Claims staff should be trained and prepared to be met with anxious and often angry insureds.  It is a time of extreme high stress for policyholders, and a large early heap of TLC and empathy will start the claims adjuster/insured relationship off on the right foot.  As with any other endeavor in life, people form first impressions rather quickly, which oftentimes overshadow the duration of the relationship.  It is better to have the claims relationship colored with a positive first encounter than a negative one.

It can be as simple as a kind, sympathetic word, or some free or useful information on disaster relief or other basic necessities.

2. Get Boots On The Ground

Most major insurers have pre-planned claims teams to move in quickly to storm-afflicted areas, and there is good business purpose behind it.  Insurers want to be visible, and to be seen as helpful, in the wake of a crisis, and the more staff sent in to help, the more reachable the insurer is going to be, and the less waiting customers will have to do.  So too, it is important to have specialists in the claims process, such as appraisers, inspectors, water remediation vendors, and special investigators,  available in the afflicted areas  as well.

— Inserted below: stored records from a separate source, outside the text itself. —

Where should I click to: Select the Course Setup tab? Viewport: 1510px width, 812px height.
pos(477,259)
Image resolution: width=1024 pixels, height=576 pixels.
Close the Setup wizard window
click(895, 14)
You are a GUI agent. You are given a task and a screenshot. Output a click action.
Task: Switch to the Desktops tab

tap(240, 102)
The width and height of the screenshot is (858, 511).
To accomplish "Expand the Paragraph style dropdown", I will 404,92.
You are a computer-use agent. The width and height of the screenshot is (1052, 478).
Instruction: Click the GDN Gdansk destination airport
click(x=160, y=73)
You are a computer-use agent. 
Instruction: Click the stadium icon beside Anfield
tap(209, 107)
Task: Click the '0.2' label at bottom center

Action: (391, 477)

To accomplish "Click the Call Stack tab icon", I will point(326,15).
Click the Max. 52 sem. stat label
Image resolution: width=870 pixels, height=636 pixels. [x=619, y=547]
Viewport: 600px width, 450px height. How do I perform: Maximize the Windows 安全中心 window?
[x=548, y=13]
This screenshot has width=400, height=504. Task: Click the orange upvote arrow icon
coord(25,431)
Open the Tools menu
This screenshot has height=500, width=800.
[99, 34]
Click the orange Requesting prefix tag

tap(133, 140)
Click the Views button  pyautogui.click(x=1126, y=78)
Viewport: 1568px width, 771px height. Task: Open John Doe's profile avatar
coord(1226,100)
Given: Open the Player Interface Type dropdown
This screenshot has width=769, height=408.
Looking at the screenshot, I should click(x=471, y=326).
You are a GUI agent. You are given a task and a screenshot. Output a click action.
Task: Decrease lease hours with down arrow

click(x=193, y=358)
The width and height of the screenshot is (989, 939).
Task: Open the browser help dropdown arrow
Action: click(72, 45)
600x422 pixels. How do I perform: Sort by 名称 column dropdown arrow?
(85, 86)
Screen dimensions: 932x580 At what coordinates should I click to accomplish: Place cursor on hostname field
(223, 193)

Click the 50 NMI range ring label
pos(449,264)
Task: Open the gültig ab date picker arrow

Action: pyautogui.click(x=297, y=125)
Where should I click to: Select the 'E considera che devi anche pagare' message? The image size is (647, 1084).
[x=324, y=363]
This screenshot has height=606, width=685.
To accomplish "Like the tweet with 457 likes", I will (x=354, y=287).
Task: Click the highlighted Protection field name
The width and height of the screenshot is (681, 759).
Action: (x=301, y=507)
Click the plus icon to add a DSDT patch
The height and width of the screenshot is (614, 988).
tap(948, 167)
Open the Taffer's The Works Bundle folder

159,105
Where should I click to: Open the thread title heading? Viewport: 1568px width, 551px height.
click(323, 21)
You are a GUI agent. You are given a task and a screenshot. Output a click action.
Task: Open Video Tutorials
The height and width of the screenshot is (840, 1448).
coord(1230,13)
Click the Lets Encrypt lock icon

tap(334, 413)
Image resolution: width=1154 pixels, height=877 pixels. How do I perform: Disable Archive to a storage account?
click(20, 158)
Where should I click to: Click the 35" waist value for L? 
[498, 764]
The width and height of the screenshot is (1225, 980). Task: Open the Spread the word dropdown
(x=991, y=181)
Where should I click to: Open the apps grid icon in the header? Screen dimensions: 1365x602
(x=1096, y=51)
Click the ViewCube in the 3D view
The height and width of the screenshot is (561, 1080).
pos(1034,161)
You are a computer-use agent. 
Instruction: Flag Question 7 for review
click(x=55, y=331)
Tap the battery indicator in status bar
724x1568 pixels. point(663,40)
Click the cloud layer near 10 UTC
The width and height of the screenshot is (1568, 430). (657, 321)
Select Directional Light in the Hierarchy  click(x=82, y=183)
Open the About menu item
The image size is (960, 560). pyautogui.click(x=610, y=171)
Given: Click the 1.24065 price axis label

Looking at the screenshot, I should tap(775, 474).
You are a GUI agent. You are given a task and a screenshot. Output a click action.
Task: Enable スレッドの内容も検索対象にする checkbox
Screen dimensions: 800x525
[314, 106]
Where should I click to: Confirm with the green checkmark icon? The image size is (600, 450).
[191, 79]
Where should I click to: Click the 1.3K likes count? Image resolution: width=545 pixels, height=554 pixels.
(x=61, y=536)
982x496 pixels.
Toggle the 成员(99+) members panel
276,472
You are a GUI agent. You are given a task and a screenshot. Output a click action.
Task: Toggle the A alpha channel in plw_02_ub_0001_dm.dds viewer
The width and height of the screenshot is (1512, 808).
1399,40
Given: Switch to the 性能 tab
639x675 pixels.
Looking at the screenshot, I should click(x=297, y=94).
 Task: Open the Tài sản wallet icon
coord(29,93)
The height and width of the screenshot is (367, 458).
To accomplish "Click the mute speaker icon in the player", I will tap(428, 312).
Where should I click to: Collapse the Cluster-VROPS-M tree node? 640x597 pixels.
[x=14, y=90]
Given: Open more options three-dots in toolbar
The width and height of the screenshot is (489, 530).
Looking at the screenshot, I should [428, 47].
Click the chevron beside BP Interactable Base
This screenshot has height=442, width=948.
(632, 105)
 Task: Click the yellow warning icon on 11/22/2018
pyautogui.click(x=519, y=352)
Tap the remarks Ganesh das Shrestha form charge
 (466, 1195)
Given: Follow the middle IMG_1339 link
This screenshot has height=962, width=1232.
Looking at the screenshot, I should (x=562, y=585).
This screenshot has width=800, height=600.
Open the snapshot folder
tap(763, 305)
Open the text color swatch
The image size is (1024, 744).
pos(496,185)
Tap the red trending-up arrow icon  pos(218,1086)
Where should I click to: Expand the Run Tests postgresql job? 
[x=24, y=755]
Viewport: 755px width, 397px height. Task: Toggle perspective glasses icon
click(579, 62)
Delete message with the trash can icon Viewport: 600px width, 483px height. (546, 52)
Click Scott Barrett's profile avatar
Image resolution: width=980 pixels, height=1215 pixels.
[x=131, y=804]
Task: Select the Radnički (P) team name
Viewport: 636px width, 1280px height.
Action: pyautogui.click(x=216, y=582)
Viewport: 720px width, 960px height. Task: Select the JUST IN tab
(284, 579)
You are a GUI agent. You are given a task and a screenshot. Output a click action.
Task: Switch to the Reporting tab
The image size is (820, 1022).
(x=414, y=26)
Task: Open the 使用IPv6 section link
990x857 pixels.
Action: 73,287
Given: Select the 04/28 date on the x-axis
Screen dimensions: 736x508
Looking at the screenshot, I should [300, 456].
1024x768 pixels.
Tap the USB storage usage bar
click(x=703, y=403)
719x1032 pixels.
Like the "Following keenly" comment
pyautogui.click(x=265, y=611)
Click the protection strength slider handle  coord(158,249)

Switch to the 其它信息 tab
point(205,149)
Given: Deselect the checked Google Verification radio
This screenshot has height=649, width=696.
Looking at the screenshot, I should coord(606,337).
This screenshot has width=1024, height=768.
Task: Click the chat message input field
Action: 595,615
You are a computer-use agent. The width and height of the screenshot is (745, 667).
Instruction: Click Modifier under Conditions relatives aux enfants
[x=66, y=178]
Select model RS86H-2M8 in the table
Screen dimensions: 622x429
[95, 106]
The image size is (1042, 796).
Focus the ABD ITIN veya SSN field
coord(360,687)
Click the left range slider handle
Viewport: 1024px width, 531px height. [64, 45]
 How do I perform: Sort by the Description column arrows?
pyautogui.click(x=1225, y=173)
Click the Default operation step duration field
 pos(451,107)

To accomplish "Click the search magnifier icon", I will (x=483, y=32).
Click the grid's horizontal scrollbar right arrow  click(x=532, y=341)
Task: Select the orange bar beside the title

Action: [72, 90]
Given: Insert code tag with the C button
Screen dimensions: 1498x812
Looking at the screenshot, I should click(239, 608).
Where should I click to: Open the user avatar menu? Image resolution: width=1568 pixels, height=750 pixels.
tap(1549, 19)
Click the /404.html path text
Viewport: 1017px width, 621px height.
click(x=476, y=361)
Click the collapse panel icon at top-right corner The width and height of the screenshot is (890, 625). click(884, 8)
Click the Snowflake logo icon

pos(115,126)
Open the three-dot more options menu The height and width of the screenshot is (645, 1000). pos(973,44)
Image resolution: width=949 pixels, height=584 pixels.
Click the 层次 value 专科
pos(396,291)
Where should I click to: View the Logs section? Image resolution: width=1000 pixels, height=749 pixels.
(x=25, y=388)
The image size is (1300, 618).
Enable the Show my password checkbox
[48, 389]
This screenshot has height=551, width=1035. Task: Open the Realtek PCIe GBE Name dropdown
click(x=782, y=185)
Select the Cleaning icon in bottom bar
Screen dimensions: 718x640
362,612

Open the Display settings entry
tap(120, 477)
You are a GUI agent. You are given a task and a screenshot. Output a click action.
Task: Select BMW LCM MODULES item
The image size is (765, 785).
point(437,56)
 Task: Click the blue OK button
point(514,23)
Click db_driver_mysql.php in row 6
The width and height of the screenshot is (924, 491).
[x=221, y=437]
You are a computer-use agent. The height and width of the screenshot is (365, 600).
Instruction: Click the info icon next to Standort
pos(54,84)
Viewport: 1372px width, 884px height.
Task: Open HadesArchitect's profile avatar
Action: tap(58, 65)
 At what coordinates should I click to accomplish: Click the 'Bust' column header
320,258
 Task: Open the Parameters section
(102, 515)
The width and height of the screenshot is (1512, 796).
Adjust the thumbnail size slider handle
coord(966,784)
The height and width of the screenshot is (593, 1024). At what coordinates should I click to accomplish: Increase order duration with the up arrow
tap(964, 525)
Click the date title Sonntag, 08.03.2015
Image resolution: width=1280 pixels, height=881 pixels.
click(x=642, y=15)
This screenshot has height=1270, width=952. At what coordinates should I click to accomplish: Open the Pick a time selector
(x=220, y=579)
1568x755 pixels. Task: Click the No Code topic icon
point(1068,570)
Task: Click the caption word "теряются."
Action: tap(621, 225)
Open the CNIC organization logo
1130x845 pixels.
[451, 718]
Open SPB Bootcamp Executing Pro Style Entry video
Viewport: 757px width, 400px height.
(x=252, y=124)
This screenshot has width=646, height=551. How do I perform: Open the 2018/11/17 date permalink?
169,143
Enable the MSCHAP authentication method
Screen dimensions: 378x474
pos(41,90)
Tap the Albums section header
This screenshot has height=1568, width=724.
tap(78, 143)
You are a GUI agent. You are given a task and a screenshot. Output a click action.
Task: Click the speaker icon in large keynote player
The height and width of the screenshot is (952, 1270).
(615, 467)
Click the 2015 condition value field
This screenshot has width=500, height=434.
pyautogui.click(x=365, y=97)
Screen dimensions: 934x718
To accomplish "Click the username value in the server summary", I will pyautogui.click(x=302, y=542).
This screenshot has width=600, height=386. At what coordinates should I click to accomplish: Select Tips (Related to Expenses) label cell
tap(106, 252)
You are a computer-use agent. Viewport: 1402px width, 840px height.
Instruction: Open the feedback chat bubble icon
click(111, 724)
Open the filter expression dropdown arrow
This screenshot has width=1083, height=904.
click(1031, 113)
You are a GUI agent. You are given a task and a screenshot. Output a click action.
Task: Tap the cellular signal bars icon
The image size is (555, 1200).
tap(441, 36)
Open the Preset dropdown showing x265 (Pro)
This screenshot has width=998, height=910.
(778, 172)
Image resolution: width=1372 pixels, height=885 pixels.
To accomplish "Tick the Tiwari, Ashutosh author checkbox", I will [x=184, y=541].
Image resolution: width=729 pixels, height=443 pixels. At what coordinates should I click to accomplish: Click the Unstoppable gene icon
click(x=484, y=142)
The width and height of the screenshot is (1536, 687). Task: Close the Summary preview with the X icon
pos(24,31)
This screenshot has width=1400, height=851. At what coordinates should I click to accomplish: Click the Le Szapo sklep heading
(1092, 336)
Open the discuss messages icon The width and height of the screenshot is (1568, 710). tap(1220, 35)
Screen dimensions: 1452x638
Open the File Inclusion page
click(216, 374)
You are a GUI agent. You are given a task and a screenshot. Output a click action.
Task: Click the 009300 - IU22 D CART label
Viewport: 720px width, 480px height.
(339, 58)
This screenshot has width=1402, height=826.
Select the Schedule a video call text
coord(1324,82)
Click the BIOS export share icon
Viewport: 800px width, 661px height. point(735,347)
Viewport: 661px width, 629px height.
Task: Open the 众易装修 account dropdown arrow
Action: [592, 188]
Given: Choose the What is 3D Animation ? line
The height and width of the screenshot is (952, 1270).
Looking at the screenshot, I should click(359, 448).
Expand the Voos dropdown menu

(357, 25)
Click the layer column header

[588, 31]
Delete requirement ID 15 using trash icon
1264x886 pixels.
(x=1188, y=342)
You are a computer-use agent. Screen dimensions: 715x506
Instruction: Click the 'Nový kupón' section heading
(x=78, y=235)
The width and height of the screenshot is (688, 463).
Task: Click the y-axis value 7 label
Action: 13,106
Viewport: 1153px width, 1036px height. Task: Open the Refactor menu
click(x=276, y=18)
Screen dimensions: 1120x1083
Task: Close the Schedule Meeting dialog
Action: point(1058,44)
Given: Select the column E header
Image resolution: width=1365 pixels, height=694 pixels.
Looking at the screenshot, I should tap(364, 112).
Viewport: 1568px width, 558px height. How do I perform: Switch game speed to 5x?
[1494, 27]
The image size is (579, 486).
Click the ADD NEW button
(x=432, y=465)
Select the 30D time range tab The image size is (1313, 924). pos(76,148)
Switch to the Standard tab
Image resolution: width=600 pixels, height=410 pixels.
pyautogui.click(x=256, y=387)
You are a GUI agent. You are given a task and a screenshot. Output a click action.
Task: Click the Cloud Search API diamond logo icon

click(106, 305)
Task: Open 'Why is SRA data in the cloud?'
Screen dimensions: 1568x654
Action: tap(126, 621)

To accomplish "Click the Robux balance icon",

Insurers can be certain that as soon as the storm passes, the plaintiffs’ bar and public adjusters are going to be combing the same territory hunting for dissatisfied insureds.  Insurers will reduce such bad faith exposure and provide plaintiffs’ lawyers and public adjusters less happy hunting by promptly getting boots on the ground to begin the healing and helping and starting the claims process.

3.  “Be Quick, But Don’t Hurry”

This saying was originally made famous by legendary UCLA basketball coach John Wooden, but it is also excellent advice when it comes to hurricane and disaster relief claims processing.  There is no greater time in the life of a claim at which promptness will be more welcomed by policy holders –  their lives have been disrupted in major, and sometimes catastrophic ways, and helping to begin to return a sense of normalcy and reparation to their daily life is good customer service which tends to reduce later criticism of claims handling.

At the same time, claims staff should not be so quick that customers feel overlooked or short-timed, or that the claims work is poorly done.  It is important to be thorough so as not to miss or overlook payable aspects of weather-related claims.  Not only is this good customer service, but thorough claims attention will also cut down on policyholder complaints, breach of contract, and bad faith claims.

4.  Know The Coverages And Educate The Insured, Accurately

Many bad faith suits arising out of natural disaster claims  have in them an unfortunate and annoying commonality:  early promises allegedly made by claims representatives about coverage which later turn out to be over-generous or inaccurate.  Claims staff should already have been long since trained on the homeowners or other property/casualty  policy coverage sold by their companies, and how the gears and internal mechanisms of that policy operate to put claims dollars in the hands of insureds victimized by hurricanes and storms.

Claims representatives should always remind insureds that the written policy language controls when expressing their understanding of the applicable coverage, and offer to supply copies of declarations pages, or the policy terms and conditions themselves.  Claims personnel should never represent that a coverage element will be paid, or how much will be paid, if he or she is uncertain about the accuracy of that representation.  It is far better for a claims professional  to tell a customer that she is unsure about a coverage and will consult and get back to the insured than to bluff or guess at an answer, only later to be proved wrong.

As part of this element, it is also important to be frank and honest, tactfully, as to the particular limits of coverage, or if exclusions may potentially apply.  The early phases of the claims process in the wake of a hurricane are NOT the time to be making outright denials of  coverage, but neither is it a time not to be up front with customers about what limitations in the policy may apply.

As is so often the case, good business and courtesy go a long way  toward minimizing an insurer’s bad faith exposure arising out of the handling of hurricane and disaster – related claims.